Ainda não há modelo de negócio bem definido
A empresa ainda não definiu o modelo de negócio final. "Ainda não está muito claro como as coisas serão na economia do hidrogênio. Imaginamos que a produção será próxima dos locais de consumo, porque, do contrário, seria preciso gastar muita energia para transportar o hidrogênio ou fazer um sistema complexo de dutos", explica Miguel. A empresa paulista de ônibus urbanos EMTU, que opera em linhas que interligam cidades do Grande ABC a São Paulo, está montando um posto de abastecimento de hidrogênio e vai testar veículos movidos a esse combustível. A Petrobras também anunciou a montagem de um posto flex, que terá vários tipos de combustíveis, entre eles o hidrogênio, na Ilha do Fundão, no Rio de Janeiro, onde está o centro de pesquisa da empresa.
A regulação do mercado é um ponto nebuloso, dado o caráter sazonal da produção de hidrogênio. Em princípio, a tecnologia seria voltada para o aproveitamento da energia que é desperdiçada quando há excesso de água nos reservatórios. Mas como ficará a produção nos períodos em que os reservatórios estão em níveis mais baixos? "Tudo isso ainda está sendo estudado pelo programa. Por enquanto, a produção é muito pequena e experimental, mas, com certeza, como o hidrogênio é o elemento mais abundante na natureza e como o esforço é integrado pelos diversos segmentos produtivos, não deverá faltar [hidrogênio] para a projeção que estamos vendo", responde o engenheiro. "Em última análise, se o mundo todo resolver usar o hidrogênio, podem surgir complementares, como foi o álcool para a gasolina. Enfim, são pesquisas", completa.

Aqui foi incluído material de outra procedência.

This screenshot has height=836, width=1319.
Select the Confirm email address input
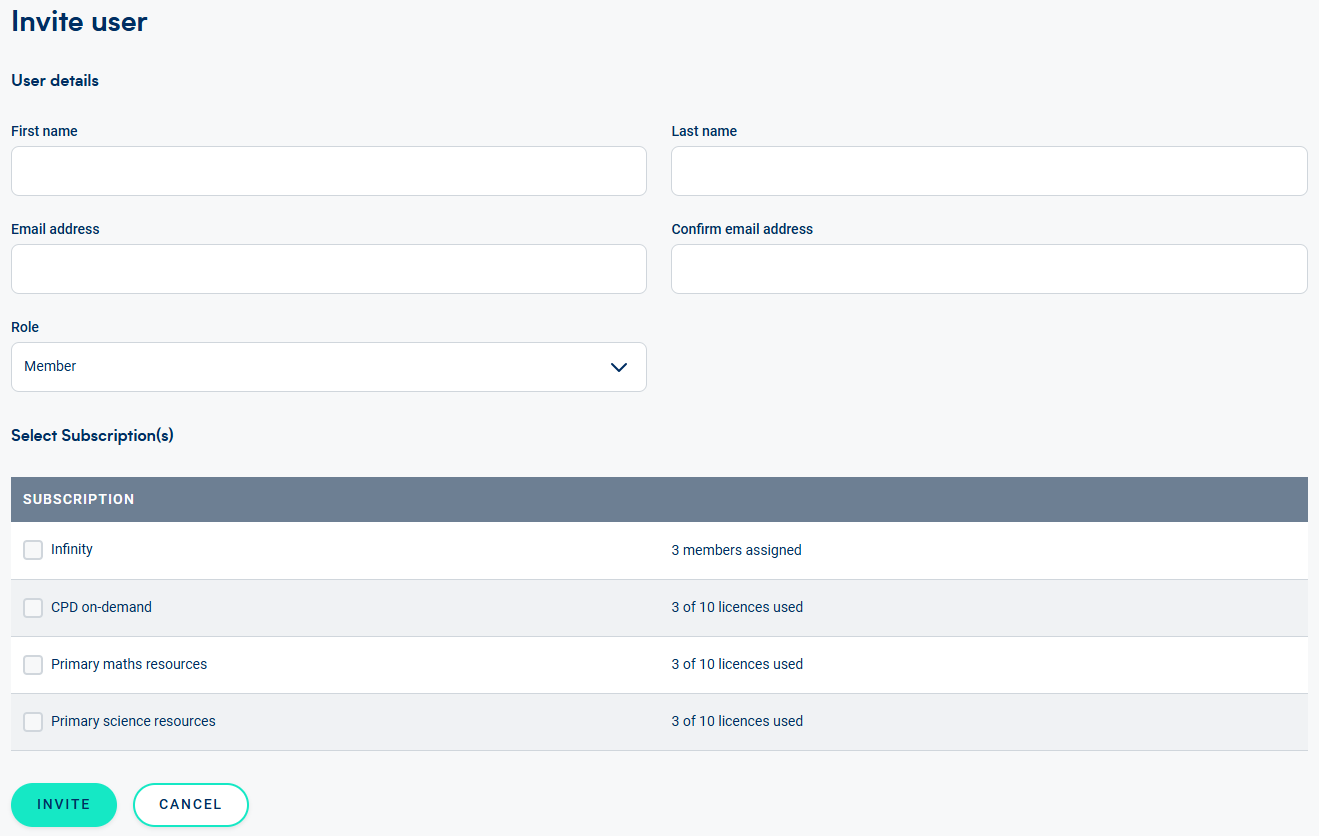point(988,269)
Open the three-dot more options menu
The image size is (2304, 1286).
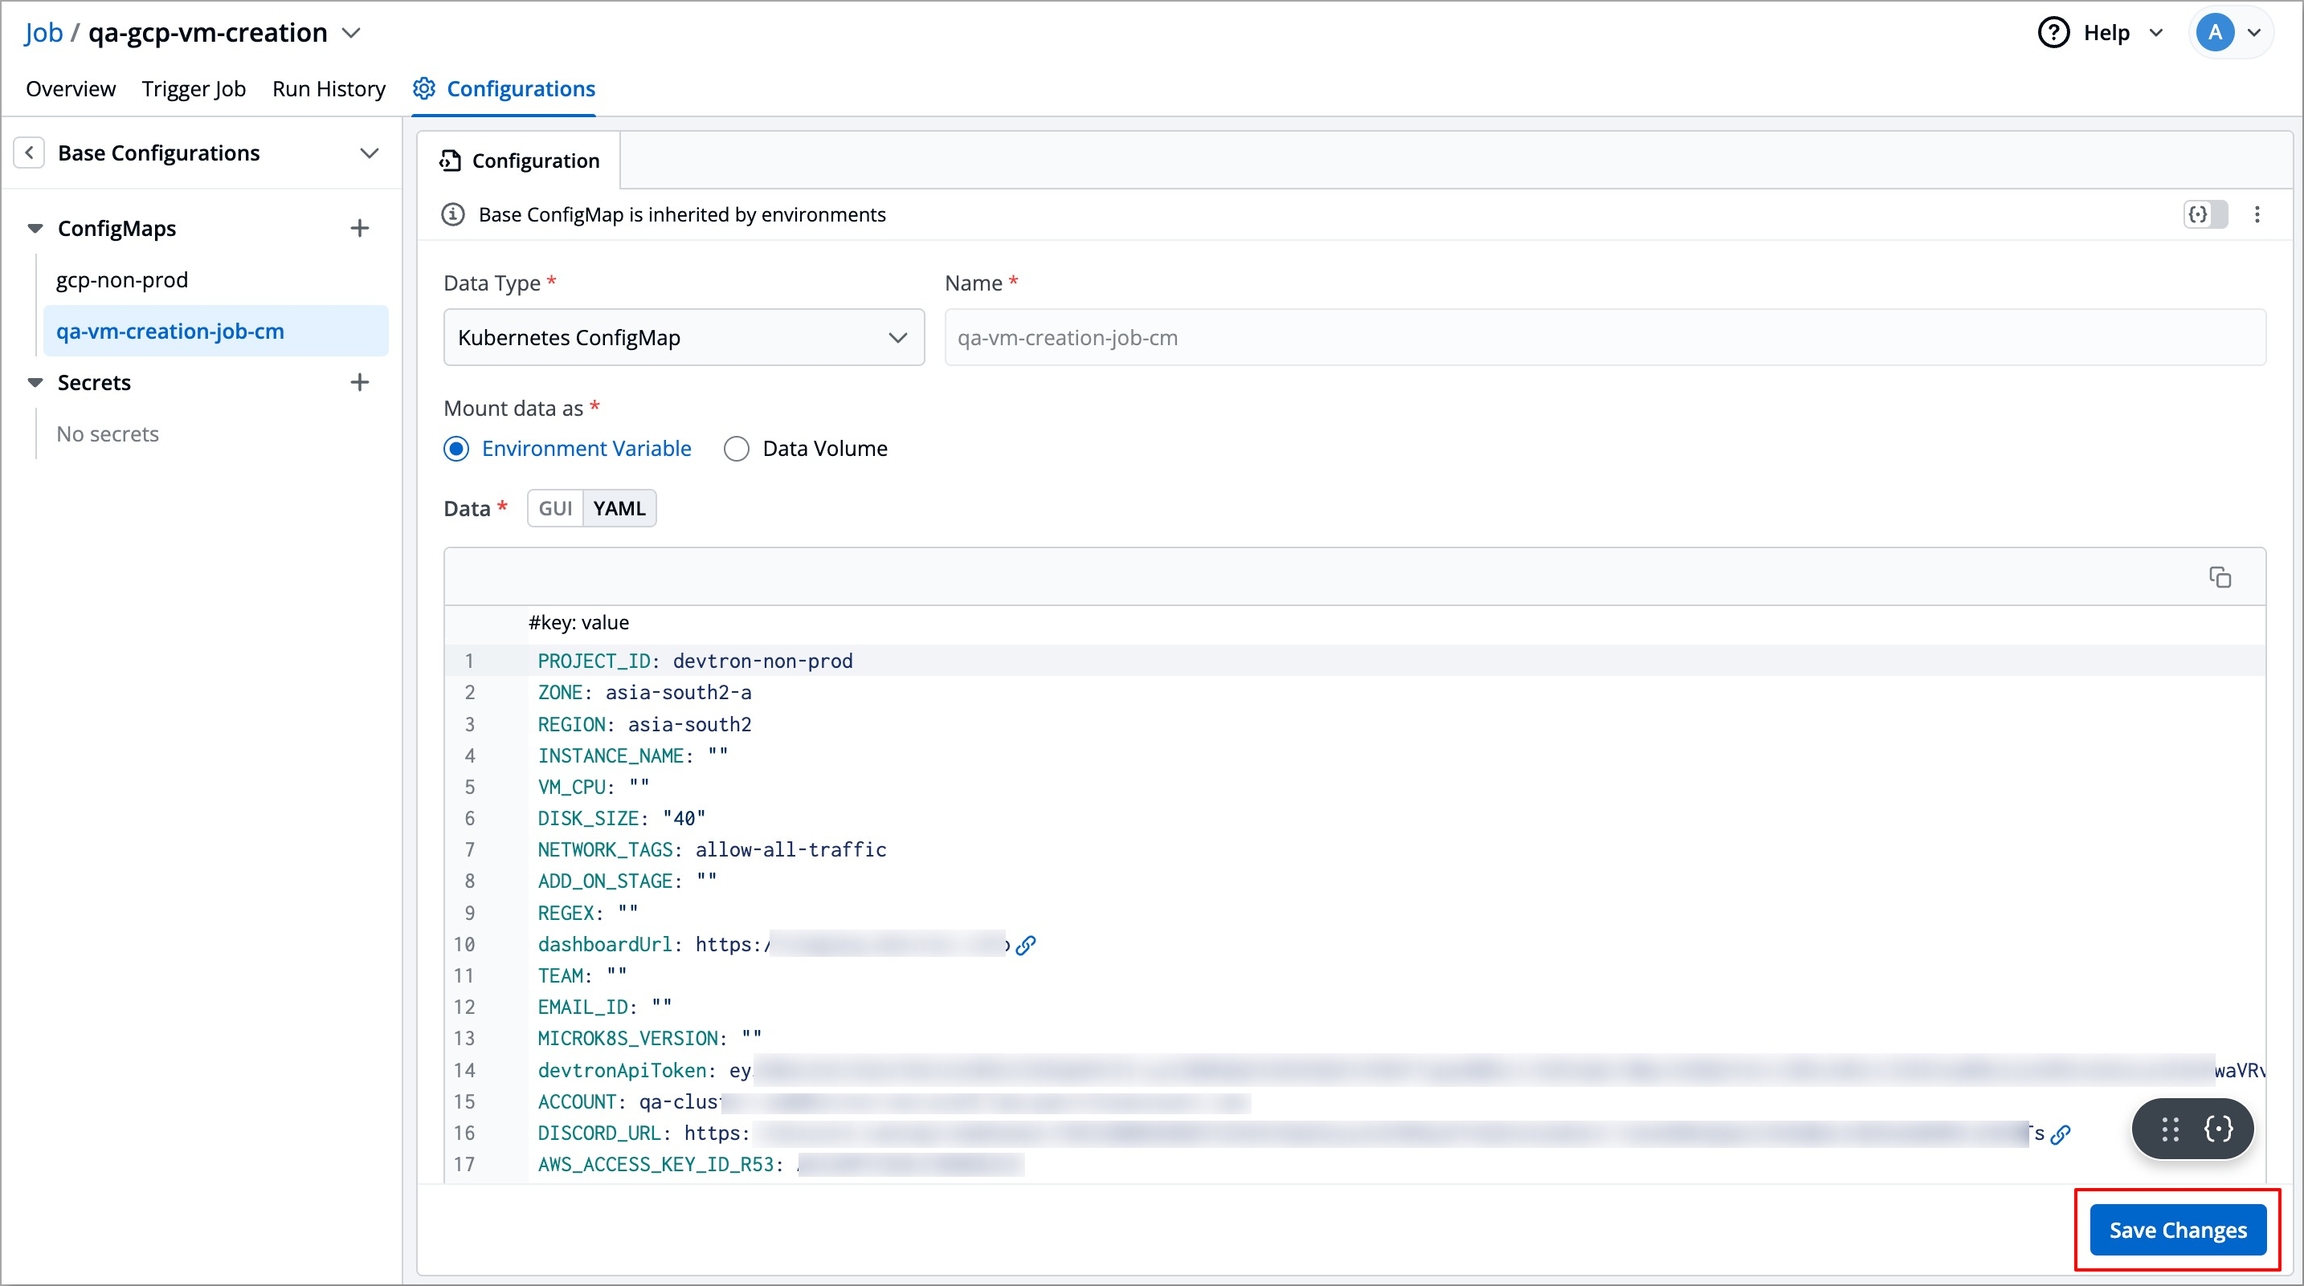(2257, 214)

A empresa ainda não definiu como vai trabalhar essa tecnologia no mercado, pois tudo dependerá dos resultados da planta-piloto e do tamanho da demanda. Ela poderá vender o hidrogênio para o mercado veicular ou fornecer energia estacionária, aquela que é ofertada para residências e indústrias. Neste último caso, faria algo semelhante à iniciativa do Centro de Pesquisas em Energia Elétrica (Cepel), que, em parceria com a Companhia Hidrelétrica do São Francisco (Chesf), está desenvolvendo e implantando uma célula a combustível de membrana polimérica (PEM) com potência nominal de 5 quilowatts.
O sistema PEM adotado pela Cepel foi desenvolvido pela empresa Electrocell e é um dispositivo eletroquímico em que um combustível (no caso, o hidrogênio) e um agente oxidante reagem diretamente, produzindo eletricidade. Esse sistema é de baixa potência, ideal para aplicações em comunidades isoladas, em residências, conjuntos residenciais ou em pequenas unidades comerciais. Itaipu poderá fazer algo nesse sentido com sua planta-piloto de produção de hidrogênio, para fornecer energia estacionária. (J.S.)